The script does run, but there seems a problem: the 'frame' window generated by

if frame is not None:
    cv2.imshow('frame', frame)

always shows the very first frame read from the video all the time, and the bounding box for detection just goes around this frame randomly, not really finding texts. The recognition results are far from accurate.
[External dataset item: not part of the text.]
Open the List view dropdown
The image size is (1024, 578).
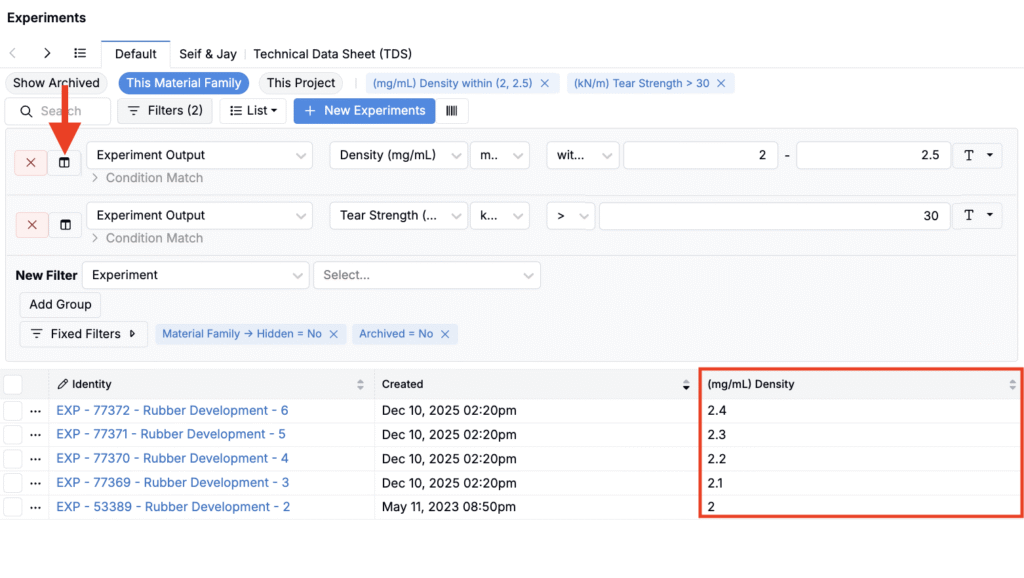tap(253, 111)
I'm wondering if my custom snippet caused any problems:

    while cap.isOpened():
        # Read a frame from the video file
        read_correctly, frame_o = cap.read()
        
        
        if frame_o is not None:
            
            # Convert the frame to the required format
            frame_rs = cv2.resize(frame_o, (256, 256))
            
            img_rs = dai.ImgFrame()
            img_rs.setData(to_planar(frame_rs))
            img_rs.setType(dai.ImgFrame.Type.BGR888p)
            img_rs.setWidth(frame_rs.shape[1])
            img_rs.setHeight(frame_rs.shape[0])
            q_in.send(img_rs)

            
            img = dai.ImgFrame()
            img.setData(to_planar(frame_o))
            img.setType(dai.ImgFrame.Type.BGR888p) # BGR888p
            img.setWidth(frame_o.shape[1])
            img.setHeight(frame_o.shape[0])
            q_in2.send(img)
            
            vid_in = q_vid.tryGet()
            if vid_in is not None:
                # frame = vid_in
                host_sync.add_msg(vid_in)
            
                print("added correctly!")
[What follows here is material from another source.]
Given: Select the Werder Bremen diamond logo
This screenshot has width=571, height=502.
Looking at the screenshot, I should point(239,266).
These few screen shots show how random the bounding box(es) are going around, and how inaccurate the results are (the result in last screen shot is fine, as the bounding box just covers the right area):

I've been debugging on this for a long while and still have no solutions, could you have a look and share your thoughts please?

Thank you

    Hi YWei
    Have you tried sending a single image through to ensure the model can correctly detect text on an image?
    You would have less variables to look at for debugging. Then maybe check the syncing part. Perhaps the bboxes are off due to NN performing detection on some frame, but showing another due to mismatch in syncing.

    Thanks,
    Jaka

    • YWei replied to this.

      jakaskerl

      Thank you for your reply.

      I tried to capture the first frame as a new video file, it just prints "added correctly!" once and shows no 'frame' window, which I don't know the reason.

      Then I captured the first 55 frames as another one (as more frames make the video much longer). It does print "added correctly!" many times, but still show the same issue: the 'frame' window only shows the very first frame, and the bbox drifts around on this only frame, see:

      That probably proves that the model cannot actually detect text on an image as you mentioned, I guess?

      I'm glad to know your ideas. I am not very experienced about this so cannot get all your points, could you go a bit more detailed please 🙂

      Cheers

        YWei and the bbox drifts around on this only frame

        Does it drift in the same way as the vehicle moves on the video? Or is it random?

        Thanks,
        Jaka

        • YWei replied to this.

          jakaskerl

          Hi Jake, let me make it more clear:

          The vehicle doesn't move because the 'frame' window only shows that image all the time, which is a bug I'd like to resolve.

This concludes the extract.